Friday, December 20, at Peabody's

Gangs of New York
David Allan Coe
David Allan Coe
David Allan Coe has some puckering up to do. "There were 13 kids and a bunch of dogs/A house full of chickens and a yard full of hogs . . . coal burnin' stove, no natural gas/If that ain't country, I'll kiss your ass," Coe sings on his classic, autobiographical anthem "If That Ain't Country."

But the thing is, that really ain't country. At least not anymore. Nowadays, country is as slick and overproduced as most mainstream pop -- from which it's virtually indistinguishable. Thus, for some time now, country outlaws have been relegated to the sidelines of Nashville -- which has only made an old cuss like Coe all the more contentious.

With his three-part harmonies and cut-to-the-bone lyrics, Coe's words sting like the sweat in the eyes of the hard-laboring have-nots he routinely sings about. And though he's cracked the country top 10 but once (with his cover of Steve Goodman's "You Never Even Called Me by Name"), he has penned hits for other songwriters, including chart-toppers for Tammy Wynette and Johnny Paycheck.

Moreover, in the late '90s, Coe saw his career get a boost from incessant name-dropping by hillbilly headbangers like Kid Rock and Pantera -- both of whom Coe eventually recorded with.

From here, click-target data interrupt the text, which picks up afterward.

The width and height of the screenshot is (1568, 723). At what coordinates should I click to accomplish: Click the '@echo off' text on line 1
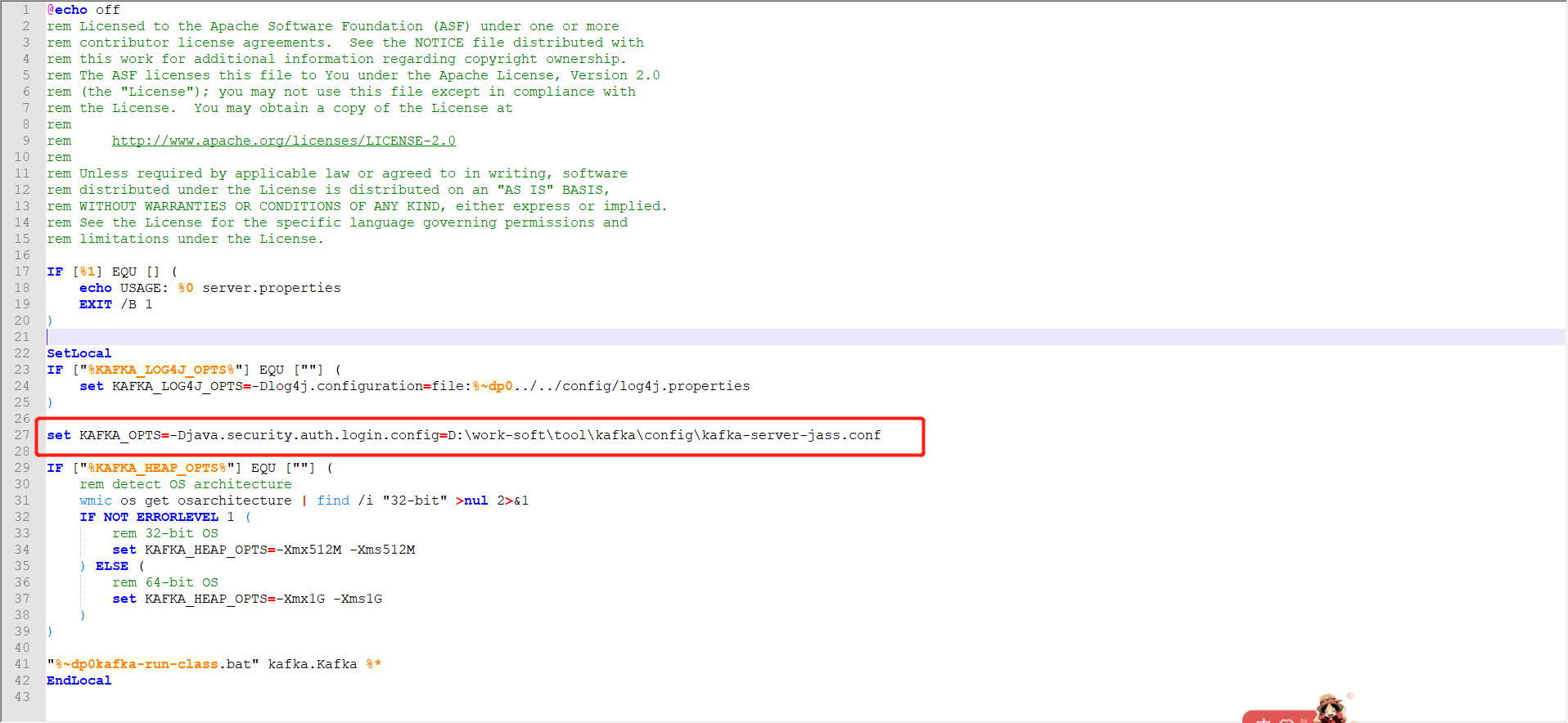point(83,10)
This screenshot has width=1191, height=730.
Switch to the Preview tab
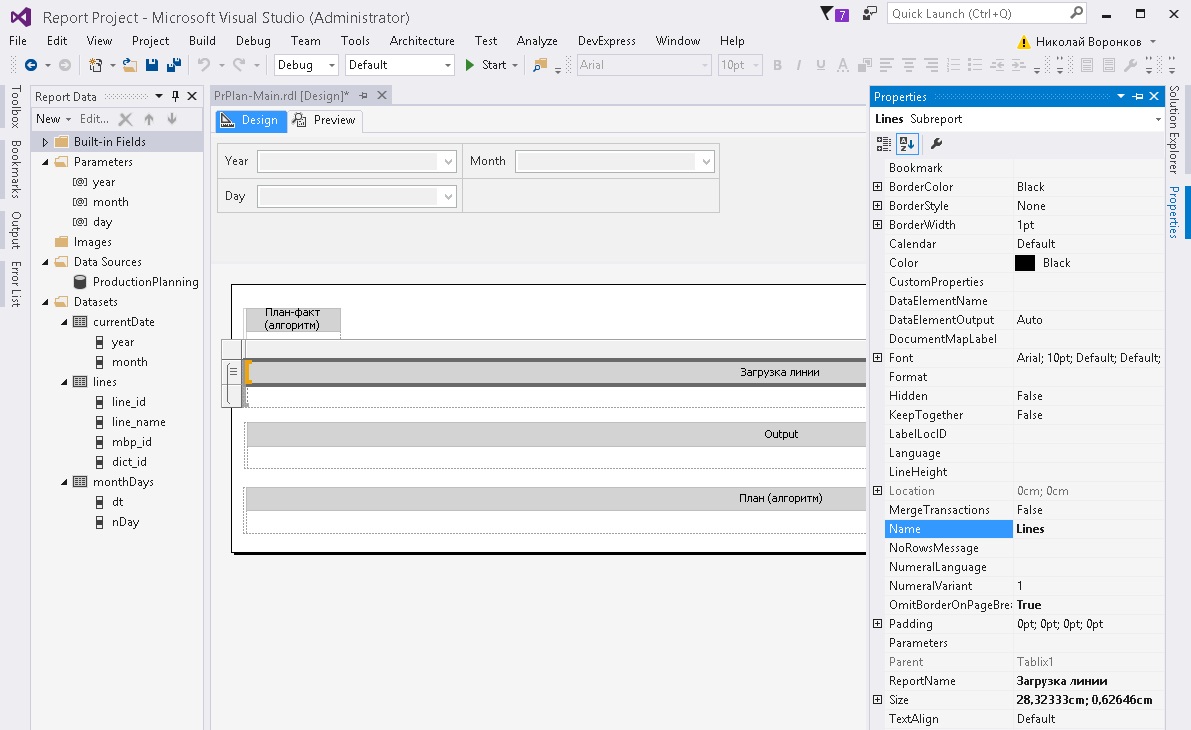point(325,120)
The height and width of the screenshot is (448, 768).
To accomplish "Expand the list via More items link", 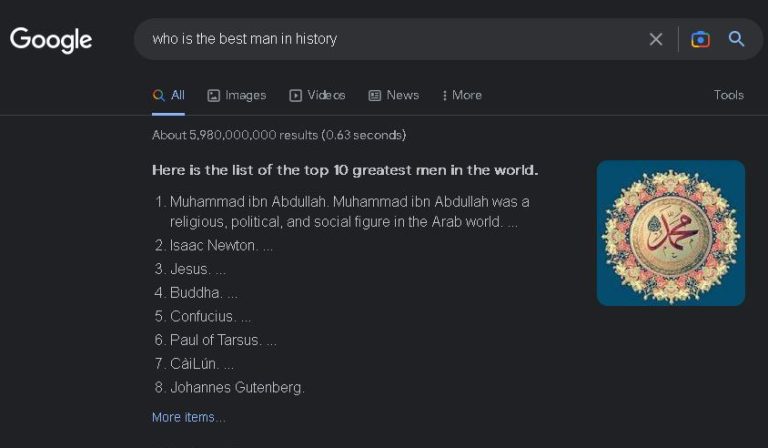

But after two decades of relative obscurity, the newfound attention hasn't suited Coe very well. The last time we saw the man perform, he came onstage in a full-length fur coat and actually attempted to rap, which was kind of like watching your grandpa break-dance. It was embarrassing and downright awful, and it certainly sullied Coe's status as the proudly anticommercial alternative to contemporary country. Watching a man compromise himself after so many years of refusing to sell out was painful. With his newly enhanced drawing power, then, we suggest Coe invest in some Chapstick.